▶ _Work request_: Only the lines from the one holding "You are a GUI" to the end of the data should be echoed, exactly as they appear, minus the pictures.

+---+

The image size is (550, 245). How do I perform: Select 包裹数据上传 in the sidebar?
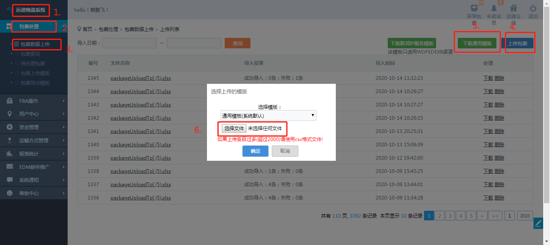pos(35,44)
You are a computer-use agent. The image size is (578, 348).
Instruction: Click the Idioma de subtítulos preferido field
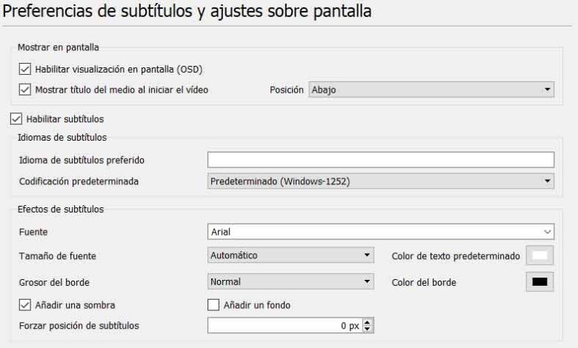pos(381,159)
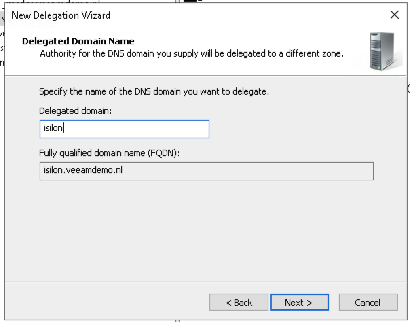The width and height of the screenshot is (410, 322).
Task: Click the isilon.veeamdemo.nl text
Action: click(83, 171)

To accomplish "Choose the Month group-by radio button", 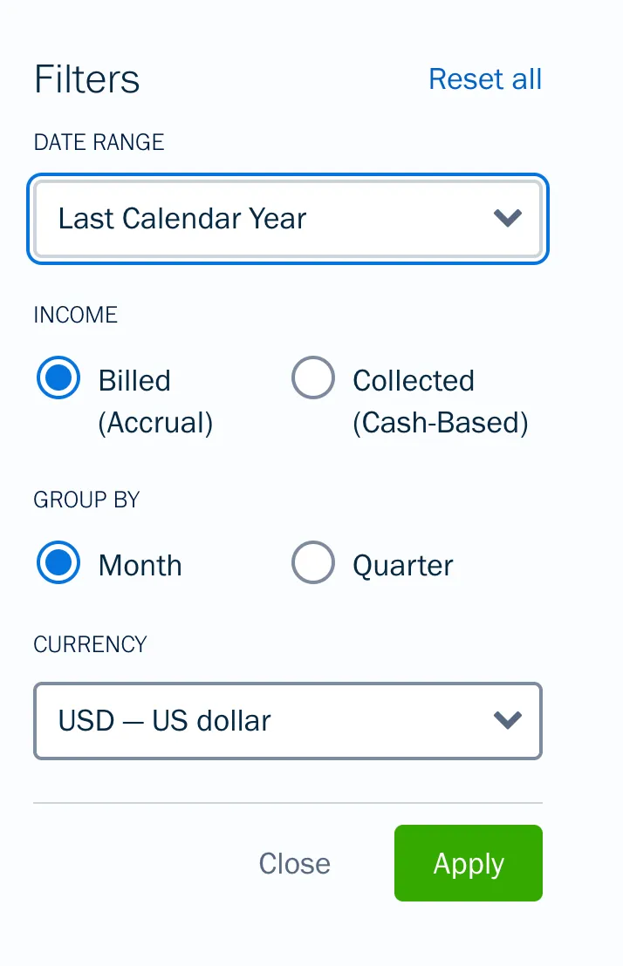I will tap(58, 564).
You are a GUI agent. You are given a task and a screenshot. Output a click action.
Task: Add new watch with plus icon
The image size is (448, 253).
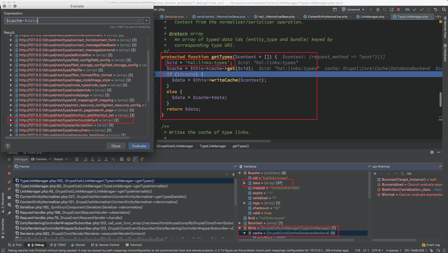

+---+

▶ _Task response_:
You are a GUI agent. You are given a task and a screenshot. Output a click action.
Task: Add new watch with plus icon
The image size is (448, 253).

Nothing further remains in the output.